Tenho o celular no dispositivo do silêncio, pois não quero ser interrompido nesta audição à música do oceano e dos pequenos montes de areia que vão sendo deluidos pelas ondas. Eu oiço esses montículos cantando dentro de mim a melodia da dor, composta pela ganância e estupidez. E nós mesmos não quisemos perceber os limites da nossa liberdade, indo até onde não deviamos, tocando em obras da natureza feitas apenas para a contemplação.

 

Eu também faço parte desta praia que vai sendo demolida pelas águas, pedaço a pedaço. Estou aqui há muitas horas e ainda não vi ninguém passando ou chegando, a não ser as aves marinhas voando rasante por sobre as ondas, outras passando perto de mim, saudando-me, ou simplesmente para admirarem alguém que ousa estar sozinho num sítio em decomposição. Sem medo de nada, nem da imensidão assustadora do mar determinado na devastação da terra.

 

Na verdade não tenho medo de estar aqui, e isso pode significar que estou no zénite, e a solidão, como se sabe, é o ponto mais alto da vida, e eu já estou lá, onde posso delirar livremente nas minhas alucinações provocadas pela incenssante imaginação. Aliás a minha vinda à Barra revela isso, mas no fundo é mentira, nunca estou sozinho.
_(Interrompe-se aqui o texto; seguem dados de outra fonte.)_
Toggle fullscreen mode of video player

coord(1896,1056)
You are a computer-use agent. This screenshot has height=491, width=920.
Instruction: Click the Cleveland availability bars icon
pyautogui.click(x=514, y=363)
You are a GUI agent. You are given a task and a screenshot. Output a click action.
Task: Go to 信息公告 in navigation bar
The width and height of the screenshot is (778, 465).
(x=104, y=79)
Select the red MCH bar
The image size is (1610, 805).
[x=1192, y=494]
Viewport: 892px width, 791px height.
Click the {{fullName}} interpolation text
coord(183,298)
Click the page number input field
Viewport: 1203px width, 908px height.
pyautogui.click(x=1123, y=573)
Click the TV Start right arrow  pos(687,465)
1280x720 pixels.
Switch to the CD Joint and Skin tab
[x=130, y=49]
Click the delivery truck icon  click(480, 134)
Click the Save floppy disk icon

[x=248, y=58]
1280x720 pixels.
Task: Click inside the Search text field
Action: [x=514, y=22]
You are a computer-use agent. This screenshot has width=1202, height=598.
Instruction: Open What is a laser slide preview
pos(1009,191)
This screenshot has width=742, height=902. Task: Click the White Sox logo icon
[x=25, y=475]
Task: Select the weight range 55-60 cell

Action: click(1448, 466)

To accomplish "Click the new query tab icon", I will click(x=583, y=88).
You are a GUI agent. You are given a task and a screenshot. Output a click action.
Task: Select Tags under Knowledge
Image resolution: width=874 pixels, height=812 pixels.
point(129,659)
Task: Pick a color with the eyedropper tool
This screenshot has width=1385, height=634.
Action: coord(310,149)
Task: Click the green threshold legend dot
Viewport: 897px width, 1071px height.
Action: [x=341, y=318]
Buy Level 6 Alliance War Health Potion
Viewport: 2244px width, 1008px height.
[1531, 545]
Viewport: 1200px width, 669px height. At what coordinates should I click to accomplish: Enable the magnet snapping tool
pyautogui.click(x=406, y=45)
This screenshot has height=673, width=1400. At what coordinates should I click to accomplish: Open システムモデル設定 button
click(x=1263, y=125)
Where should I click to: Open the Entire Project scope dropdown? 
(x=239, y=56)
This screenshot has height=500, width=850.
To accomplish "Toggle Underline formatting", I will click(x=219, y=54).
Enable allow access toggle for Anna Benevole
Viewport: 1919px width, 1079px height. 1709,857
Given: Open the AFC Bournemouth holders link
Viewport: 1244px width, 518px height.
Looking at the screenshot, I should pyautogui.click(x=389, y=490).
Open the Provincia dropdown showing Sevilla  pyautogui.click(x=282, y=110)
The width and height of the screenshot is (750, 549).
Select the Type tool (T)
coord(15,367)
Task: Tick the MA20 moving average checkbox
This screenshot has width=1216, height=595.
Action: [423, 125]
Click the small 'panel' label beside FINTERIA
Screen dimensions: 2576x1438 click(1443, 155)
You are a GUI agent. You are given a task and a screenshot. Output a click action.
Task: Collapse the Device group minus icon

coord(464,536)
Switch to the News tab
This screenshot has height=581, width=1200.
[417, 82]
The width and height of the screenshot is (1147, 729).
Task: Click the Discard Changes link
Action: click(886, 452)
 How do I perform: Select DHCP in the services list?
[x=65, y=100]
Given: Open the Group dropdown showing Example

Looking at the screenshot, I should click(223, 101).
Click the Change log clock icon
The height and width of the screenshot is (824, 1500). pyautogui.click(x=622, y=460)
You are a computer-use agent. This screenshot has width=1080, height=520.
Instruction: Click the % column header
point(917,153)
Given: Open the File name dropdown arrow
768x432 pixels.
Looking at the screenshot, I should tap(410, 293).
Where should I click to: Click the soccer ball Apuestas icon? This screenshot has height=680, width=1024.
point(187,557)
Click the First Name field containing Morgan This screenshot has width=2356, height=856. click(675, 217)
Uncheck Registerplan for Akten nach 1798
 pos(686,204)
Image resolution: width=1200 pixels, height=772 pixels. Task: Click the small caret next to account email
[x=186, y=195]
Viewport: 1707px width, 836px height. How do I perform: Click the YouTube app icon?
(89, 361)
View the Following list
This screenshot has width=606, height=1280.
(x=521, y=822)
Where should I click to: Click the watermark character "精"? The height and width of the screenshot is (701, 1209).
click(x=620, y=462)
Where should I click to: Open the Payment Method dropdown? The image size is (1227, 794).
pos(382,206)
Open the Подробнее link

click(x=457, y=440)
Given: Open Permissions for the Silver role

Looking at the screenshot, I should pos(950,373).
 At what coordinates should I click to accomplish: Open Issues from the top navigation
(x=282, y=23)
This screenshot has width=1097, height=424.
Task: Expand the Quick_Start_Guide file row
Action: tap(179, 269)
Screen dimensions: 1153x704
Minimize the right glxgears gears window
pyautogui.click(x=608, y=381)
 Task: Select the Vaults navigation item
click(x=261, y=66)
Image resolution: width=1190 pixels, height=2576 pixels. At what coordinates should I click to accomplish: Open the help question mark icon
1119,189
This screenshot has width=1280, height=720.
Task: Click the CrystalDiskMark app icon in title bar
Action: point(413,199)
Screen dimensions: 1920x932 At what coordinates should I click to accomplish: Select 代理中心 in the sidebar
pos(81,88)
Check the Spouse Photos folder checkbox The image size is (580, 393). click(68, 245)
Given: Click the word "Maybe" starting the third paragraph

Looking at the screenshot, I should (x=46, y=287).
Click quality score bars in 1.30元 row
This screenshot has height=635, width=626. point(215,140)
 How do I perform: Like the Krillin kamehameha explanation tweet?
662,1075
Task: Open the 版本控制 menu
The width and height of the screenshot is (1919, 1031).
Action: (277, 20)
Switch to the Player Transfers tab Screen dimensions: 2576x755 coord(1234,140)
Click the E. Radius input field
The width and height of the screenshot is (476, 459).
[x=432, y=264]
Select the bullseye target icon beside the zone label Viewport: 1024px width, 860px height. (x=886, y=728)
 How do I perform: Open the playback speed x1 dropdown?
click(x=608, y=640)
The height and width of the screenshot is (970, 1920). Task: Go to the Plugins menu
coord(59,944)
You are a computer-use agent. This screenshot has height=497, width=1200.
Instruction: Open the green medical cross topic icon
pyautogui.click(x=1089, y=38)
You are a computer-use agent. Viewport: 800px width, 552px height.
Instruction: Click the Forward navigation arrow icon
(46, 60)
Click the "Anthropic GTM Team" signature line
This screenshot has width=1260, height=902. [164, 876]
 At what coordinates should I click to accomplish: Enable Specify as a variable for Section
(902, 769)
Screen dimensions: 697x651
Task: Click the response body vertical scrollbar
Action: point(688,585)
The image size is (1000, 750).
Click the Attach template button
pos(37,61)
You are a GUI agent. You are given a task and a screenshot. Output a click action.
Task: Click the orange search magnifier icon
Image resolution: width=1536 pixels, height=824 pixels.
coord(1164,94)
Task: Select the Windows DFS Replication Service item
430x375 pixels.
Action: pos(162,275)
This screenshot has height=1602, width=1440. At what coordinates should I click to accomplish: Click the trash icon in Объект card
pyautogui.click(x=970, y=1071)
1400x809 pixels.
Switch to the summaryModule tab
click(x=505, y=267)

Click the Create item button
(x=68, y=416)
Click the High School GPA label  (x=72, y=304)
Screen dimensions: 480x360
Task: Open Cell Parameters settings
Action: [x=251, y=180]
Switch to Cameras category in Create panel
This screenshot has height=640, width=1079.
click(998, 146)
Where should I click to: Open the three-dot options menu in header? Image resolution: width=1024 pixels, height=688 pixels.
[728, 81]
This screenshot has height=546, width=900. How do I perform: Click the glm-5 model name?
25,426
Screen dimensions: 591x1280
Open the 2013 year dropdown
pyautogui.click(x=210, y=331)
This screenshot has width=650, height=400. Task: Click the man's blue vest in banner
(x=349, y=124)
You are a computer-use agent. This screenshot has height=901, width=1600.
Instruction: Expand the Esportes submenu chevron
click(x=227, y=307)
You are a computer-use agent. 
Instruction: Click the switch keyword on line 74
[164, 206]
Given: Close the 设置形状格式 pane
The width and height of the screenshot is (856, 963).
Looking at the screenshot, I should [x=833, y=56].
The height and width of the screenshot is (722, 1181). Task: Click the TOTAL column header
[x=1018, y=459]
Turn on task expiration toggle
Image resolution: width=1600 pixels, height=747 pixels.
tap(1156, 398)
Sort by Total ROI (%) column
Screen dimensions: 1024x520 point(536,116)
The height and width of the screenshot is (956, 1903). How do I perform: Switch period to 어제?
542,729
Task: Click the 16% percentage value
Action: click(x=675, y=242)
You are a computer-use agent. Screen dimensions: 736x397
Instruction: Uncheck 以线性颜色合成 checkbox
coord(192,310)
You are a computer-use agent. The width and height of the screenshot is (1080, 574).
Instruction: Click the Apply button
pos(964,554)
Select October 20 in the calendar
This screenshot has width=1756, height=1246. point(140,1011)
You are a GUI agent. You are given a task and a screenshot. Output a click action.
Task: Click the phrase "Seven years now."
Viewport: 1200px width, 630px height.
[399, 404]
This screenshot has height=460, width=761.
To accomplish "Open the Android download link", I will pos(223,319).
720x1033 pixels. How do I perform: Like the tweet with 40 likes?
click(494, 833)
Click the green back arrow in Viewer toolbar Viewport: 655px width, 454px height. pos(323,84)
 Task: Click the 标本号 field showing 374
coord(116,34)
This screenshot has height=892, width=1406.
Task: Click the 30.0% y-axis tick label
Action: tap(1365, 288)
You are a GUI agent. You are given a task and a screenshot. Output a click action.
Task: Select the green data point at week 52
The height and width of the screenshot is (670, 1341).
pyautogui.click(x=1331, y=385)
Tenho o mar como almofada, as dunas ruindo, as aves planando, e a presença magnética do silêncio que me faz viver como nunca.

 

Se há uma ave por estas bandas, arrebatada e desfrutando  deste encanto sem limites, eu sou! Não me importam os ponteiros do relógio, nem as chamadas dos amigos que ligam ao meu telefone activado para o silêncio, esses podem esperar, contrariamente a esta consonância entre mim, o Índico, as dunas, os ventos, e o próprio silêncio. Até porque cheguei a pensar que a praia estivesse vazia, ela está repleta desta poção mágica vertida por sobre a minha alma.

 

A praia da Barra dói-me na música que ela canta, composta no conservatório do fundo dos mares. Ninguém a quer escutar, pois cada vibração  é uma facada na esperança. A Barra pende num fio frágil que vai rebentar daqui a pouco, e  eu estou aqui assistindo a esse momento dramático, com o celular no silêncio. E como o sol já está a cair no horizonte, por hoje basta, vou-me embora, entristecido, desolado como todo este espaço esplendoroso. Se calhar volte outro dia, sem expectativa, quem sabe!